**The input:**

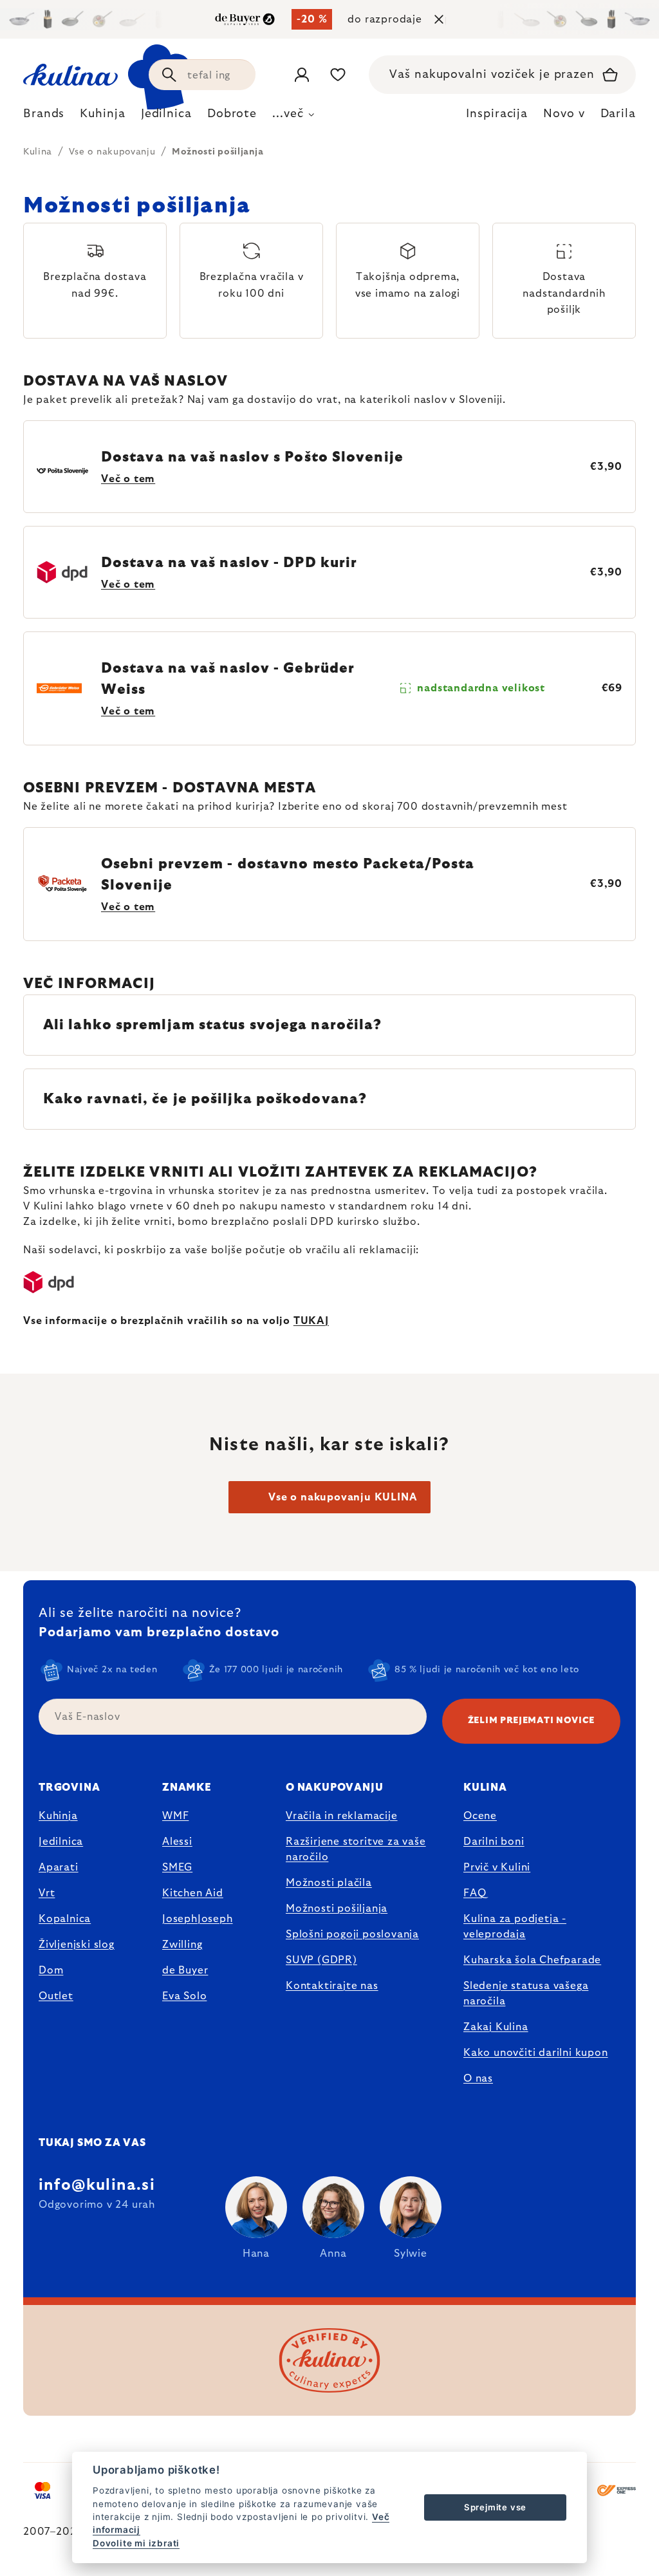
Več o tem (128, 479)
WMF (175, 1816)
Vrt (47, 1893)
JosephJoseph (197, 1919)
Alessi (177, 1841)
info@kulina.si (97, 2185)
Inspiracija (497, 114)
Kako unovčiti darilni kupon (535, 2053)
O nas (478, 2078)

==

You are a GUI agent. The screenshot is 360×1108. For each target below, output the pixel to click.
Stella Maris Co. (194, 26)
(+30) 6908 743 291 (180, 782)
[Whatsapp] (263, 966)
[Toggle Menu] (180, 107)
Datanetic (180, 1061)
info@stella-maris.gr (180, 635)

...

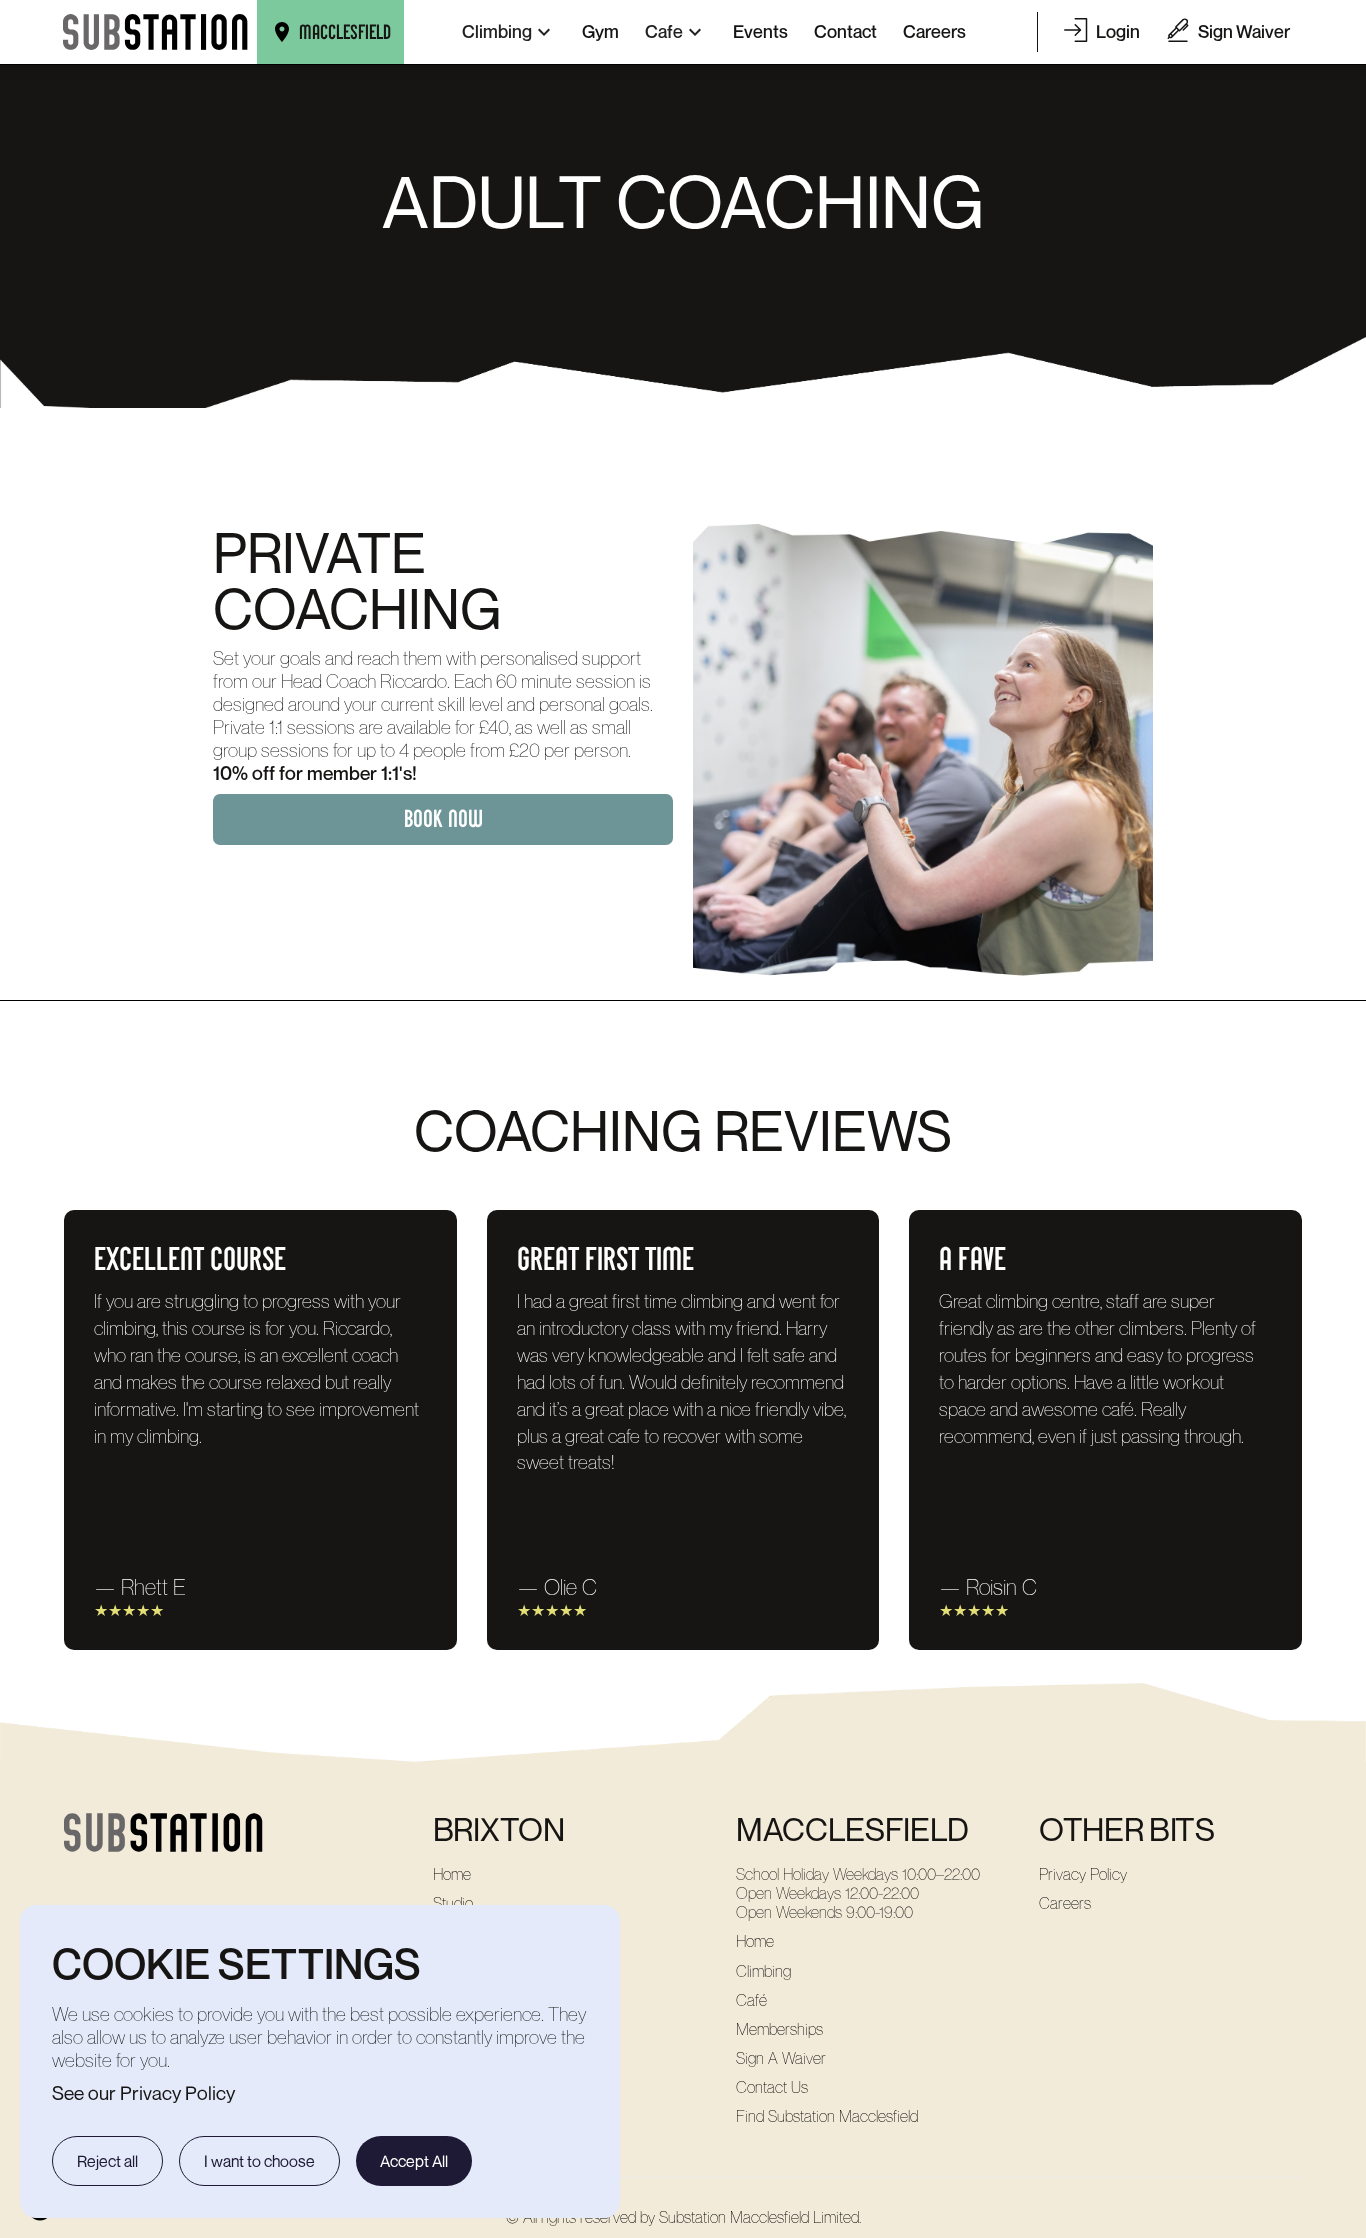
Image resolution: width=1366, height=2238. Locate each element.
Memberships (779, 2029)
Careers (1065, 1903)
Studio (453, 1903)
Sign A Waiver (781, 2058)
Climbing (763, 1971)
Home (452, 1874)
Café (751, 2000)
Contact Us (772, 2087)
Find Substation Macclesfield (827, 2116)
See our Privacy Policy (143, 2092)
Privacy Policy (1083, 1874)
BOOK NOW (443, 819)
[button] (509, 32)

**Work required:**
Where does the word "each" occur in the data? Copy every line that has it.

**Response below:**
You are a GUI agent. The screenshot is 360×1108. For each target below, output the pixel to click.
Image resolution: width=1366, height=2238. Locate each element.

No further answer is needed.